Kaside Nedir?

NE NEDİR?

Kaside: Büyükleri övmek için belli kâideler çerçevesinde yazılan, tek kafiyeye dayanan, en az 15 beyit tutarında olan şiir. Divan şiirinin belli başlı nevilerindendir.

KASİDE KELİMESİNE ÖRNEK CÜMLELER

Risâlet-i Muhammediyye’nin ilk zamanlarında, şiiri yarışmalarda birinci seçilerek Kâbe’nin duvarına asılmış olan İmriü’l-Kays’ın, kız kardeşi hayattaydı. Kendisine Kur’ân-ı Kerîm’den birkaç âyet okudular.
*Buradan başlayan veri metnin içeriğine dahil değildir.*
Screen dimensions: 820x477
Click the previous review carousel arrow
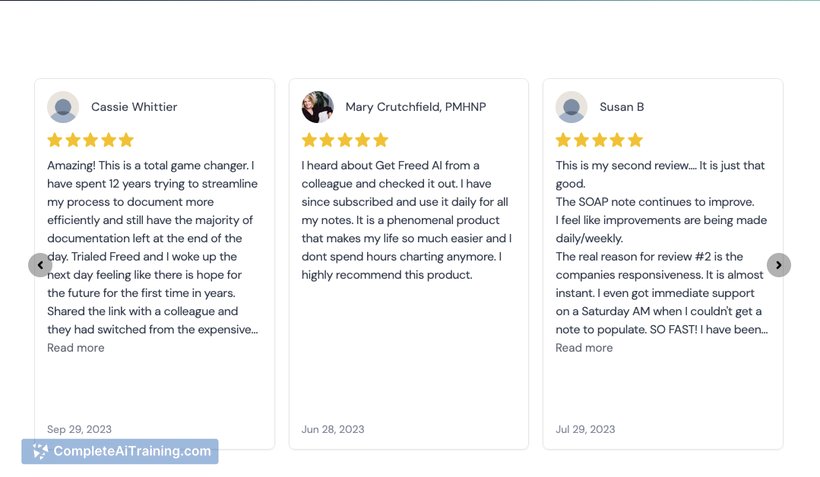pyautogui.click(x=40, y=265)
Fesâhat ve belâgatin ne demekolduğunu gâyet iyi bilen bu kadın Kur’ân âyetlerini işitince:

“–Bu bir insanın sözü olamaz. Eğer yeryüzünde böyle bir söz var ise, kardeşimin şiirinin Kâbe’nin duvarında asılı durması münâsip değildir. Onu indirip yerine bu sözü asmak lâzımdır.” demek mecbûriyetinde kaldı ve kardeşinin kasidesini kendi elleriyle Kâbe duvarından indirdi. Seviye olarak onun altında bulunan diğer Muallakât’a hiçbir diyecek kalmadığından onlar da birer birer indirildi.
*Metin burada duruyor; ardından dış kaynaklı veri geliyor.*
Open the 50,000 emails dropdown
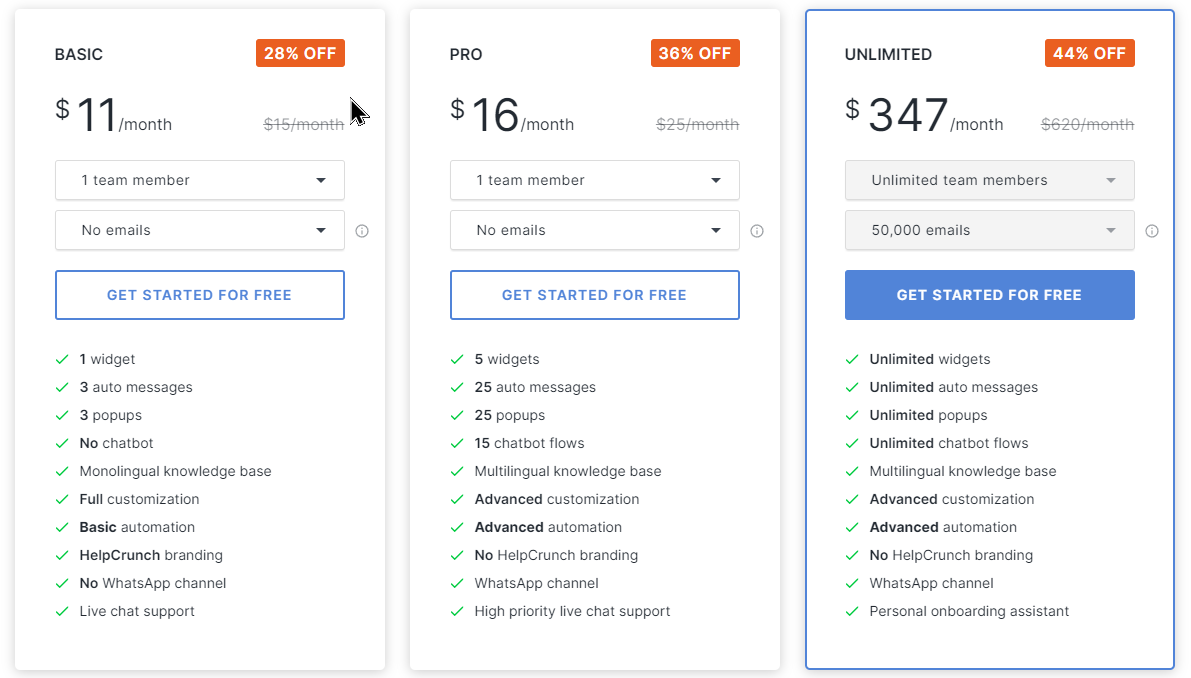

Ebû Tâlib, Kureyşlilerin Necâşî’ye elçi ve hediyeler gönderdiğinden haberdâr olunca, Muhâcirleri müşriklerin desîselerinden korumaya teşvik için Necâşî’ye hitâben, onu medheden bir kaside yazıp gönderdi. (İbn-i Hişâm, I, 356)


Onlar büyük bir edep ve hürmet ile “muhterem âcizler” diye tâbir ettikleri akıl hastalarını, av etiyle beslemek, kaside ve ilâhî terennümleriyle tedâvî etmek gibi hâlâ kâ’bına varılamamış bir merhamet, muhabbet ve

medeniyet seviyesine ulaşmışlardır.


“–Ey Allâh’ın Rasûlü! Ka’b bin Züheyr tevbe edip müslüman olarak emân almak için yüksek huzûrunuza gelmek ister, kabul buyurur musunuz?” diye sordu. Rasûlullâh -sallâllâhu aleyhi ve sellem-’den; “Evet!” cevâbı sâdır olunca sevinçle:

“–Ka’b benim yâ Rasûlallâh!..” dedi. (İbn-i Hişâm, IV, 152; Hâkim, III, 675/6480; Heysemî,IX, 393)

Allâh Rasûlü -sallâllâhu aleyhi ve sellem-’in bu affına bir şükrâne olması için huzûr-i Peygamberî’ye gelmeden evvel nazmetmiş olduğu “Bânet Süâd” kasîdesini okumaya başladı. Hazret-i Peygamber -sallâllâhu aleyhi ve sellem-, bundan ziyâdesiyle memnun kalarak mübârek sırtındaki Hırka-i Şerîf’i çıkarıp Ka’b -radıyallâhu anh-’a giydirdiler. Böylece kasidenin ismi, Arapça’da hırka mânâsına gelen “bürde” kelimesiyle zikredilerek, “Kaside-i Bürde” oldu.